▸ **Records for this task**:
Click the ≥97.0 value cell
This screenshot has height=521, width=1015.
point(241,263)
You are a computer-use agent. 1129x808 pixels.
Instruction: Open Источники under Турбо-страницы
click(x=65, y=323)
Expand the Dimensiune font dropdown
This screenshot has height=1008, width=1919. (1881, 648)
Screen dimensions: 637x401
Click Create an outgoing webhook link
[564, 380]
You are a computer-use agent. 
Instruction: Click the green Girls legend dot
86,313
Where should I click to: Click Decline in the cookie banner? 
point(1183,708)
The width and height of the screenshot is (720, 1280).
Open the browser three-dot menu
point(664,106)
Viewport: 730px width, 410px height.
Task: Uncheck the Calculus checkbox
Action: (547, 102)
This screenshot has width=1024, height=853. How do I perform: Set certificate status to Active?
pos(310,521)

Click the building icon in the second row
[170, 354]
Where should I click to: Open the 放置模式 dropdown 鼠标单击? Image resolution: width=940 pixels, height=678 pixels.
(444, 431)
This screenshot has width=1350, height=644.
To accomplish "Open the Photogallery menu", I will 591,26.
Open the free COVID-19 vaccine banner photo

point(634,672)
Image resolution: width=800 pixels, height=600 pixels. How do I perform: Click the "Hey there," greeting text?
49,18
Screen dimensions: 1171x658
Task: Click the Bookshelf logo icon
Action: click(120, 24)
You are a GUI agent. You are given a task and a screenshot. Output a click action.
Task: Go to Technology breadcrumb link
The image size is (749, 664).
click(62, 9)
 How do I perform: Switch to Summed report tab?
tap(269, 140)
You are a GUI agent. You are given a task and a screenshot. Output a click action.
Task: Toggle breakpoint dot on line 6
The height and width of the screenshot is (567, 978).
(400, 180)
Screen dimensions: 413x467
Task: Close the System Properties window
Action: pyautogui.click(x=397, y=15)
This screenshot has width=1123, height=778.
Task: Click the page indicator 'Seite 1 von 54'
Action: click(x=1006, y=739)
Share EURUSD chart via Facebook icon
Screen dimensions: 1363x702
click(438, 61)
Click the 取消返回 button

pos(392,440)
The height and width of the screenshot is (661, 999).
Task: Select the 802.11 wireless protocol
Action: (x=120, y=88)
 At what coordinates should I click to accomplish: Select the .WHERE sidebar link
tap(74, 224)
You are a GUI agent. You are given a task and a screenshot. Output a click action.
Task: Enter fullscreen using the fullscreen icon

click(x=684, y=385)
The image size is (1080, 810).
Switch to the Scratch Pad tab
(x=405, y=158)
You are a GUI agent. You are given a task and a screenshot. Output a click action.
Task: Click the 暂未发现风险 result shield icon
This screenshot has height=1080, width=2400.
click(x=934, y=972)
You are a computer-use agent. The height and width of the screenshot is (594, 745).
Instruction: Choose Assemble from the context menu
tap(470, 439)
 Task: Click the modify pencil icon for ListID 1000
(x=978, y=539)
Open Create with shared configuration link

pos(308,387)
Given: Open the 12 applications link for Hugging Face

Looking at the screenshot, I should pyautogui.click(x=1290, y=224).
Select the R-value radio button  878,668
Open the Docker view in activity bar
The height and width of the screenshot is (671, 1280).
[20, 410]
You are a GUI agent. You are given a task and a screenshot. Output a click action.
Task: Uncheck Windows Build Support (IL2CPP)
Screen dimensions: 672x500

▸ **Work task**:
Give back, word for word, only the lines above from the line holding "Expand the Dimensiune font dropdown" to the line holding "This screenshot has width=1350, height=644.", both included.

▸ **Task answer**:
Expand the Dimensiune font dropdown
This screenshot has height=1008, width=1919. (1881, 648)
Screen dimensions: 637x401
Click Create an outgoing webhook link
[564, 380]
You are a computer-use agent. 
Instruction: Click the green Girls legend dot
86,313
Where should I click to: Click Decline in the cookie banner? 
point(1183,708)
The width and height of the screenshot is (720, 1280).
Open the browser three-dot menu
point(664,106)
Viewport: 730px width, 410px height.
Task: Uncheck the Calculus checkbox
Action: (547, 102)
This screenshot has width=1024, height=853. How do I perform: Set certificate status to Active?
pos(310,521)

Click the building icon in the second row
[170, 354]
Where should I click to: Open the 放置模式 dropdown 鼠标单击? Image resolution: width=940 pixels, height=678 pixels.
(444, 431)
This screenshot has width=1350, height=644.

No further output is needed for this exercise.